Heart-Shaped for the Holidays

Early Rahmer
Young loves come together for the holidays. Many of these relationships fail to survive beyond Valentine's Day. The heart sours, disloyalty creeps in; the tragedy of another break-up is as pervasive as bus exhaust in the city.

I witnessed a young couple, teenagers, cavorting across the street from the local high school, awaiting a mutual friend outside the painted window of a candy store. On this chilly December morning the boy and girl hopped and huddled as their bare morning smiles beamed. My bus stopped at the red light; I looked up just in time to see the boy instinctively and clumsily kiss the girl on the cheek and just as quickly return, shyly, to his shuffling and smiling.

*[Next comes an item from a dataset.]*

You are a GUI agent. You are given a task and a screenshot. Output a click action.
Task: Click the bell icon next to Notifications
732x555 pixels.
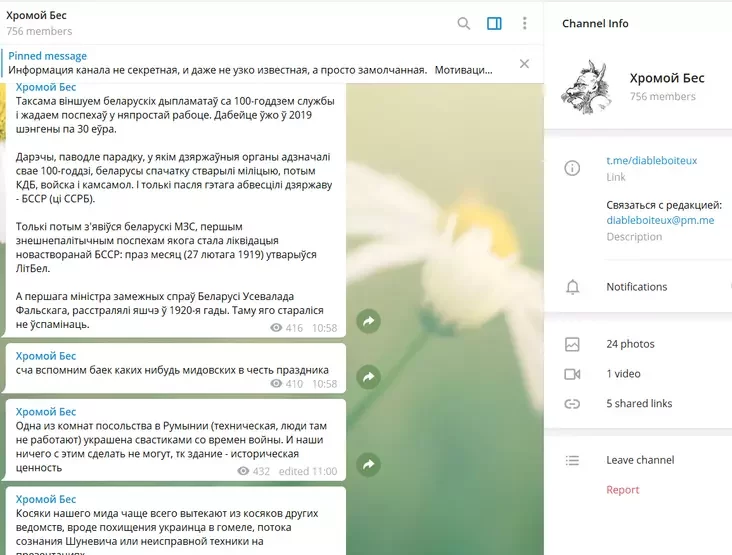click(572, 287)
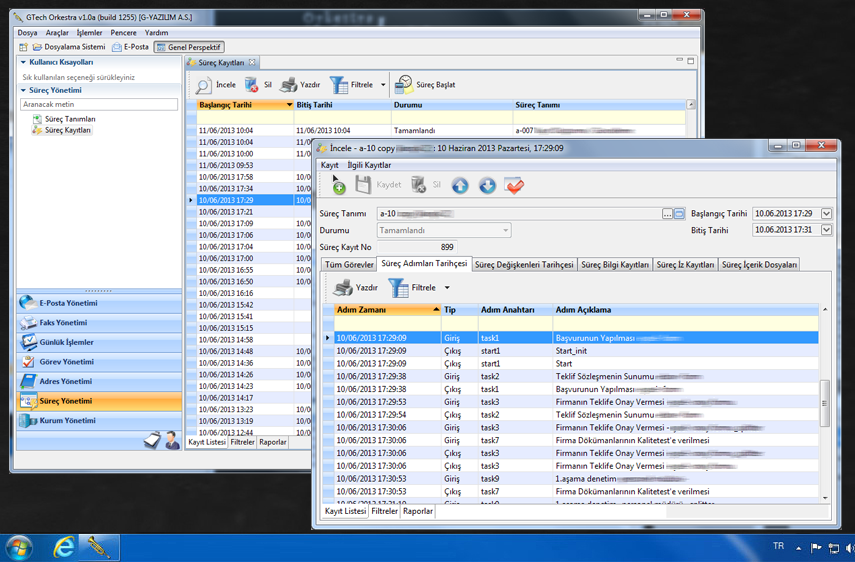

The sight of the youthful and amorous display thrust me into reverie. I thought of my long-lost love from middle school, Jenny. This girl reminded me of her: a pretty sprite, a lovely flower with long, dark brown hair, dark fawn eyes ... a sweet, sweet smile.

We had it all, Jenny and me. I wonder how she is.

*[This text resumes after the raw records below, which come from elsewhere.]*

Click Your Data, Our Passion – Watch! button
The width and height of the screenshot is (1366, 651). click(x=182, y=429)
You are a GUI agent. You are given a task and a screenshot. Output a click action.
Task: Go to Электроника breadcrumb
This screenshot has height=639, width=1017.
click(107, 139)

Seems absurd to think about it, but at that time Jenny ended up dumping me for an older guy -- all of two years older! Think of that: an "older" guy.

I lay with Jenny in the springtime dew long after midnight not in the least concerned with my blatant disregard of curfew and subsequent punishment; I held her tight in my embrace, my nubile vision of splendor, under the bright stars for hours in the May moonlight. She smelled like a dream; I kept Jenny safe and warm.

She asked me not to leave -- not on this night -- not ever. I had no qualms. I vowed to stay by her side 'til the end of time.

I am still mesmerized; I can still feel her in my arms. Even now, I fondly recall the soft, dewy kisses of my beautiful flower, Jenny.

And looking upon this young boy and girl, I am in awe of the amorous heart, even with all my history, all my experience; the repetitive, crushing sadness of life when the heart breaks and bleeds itself empty, and love dissipates ... evaporates.

And we are all powerless to how love shapes us; how excitedly our hearts beat; how painful life becomes when our hearts have been broken. Until our capacity for remembering leaves us once and for all.

Love ... I think it's all I really ever wanted.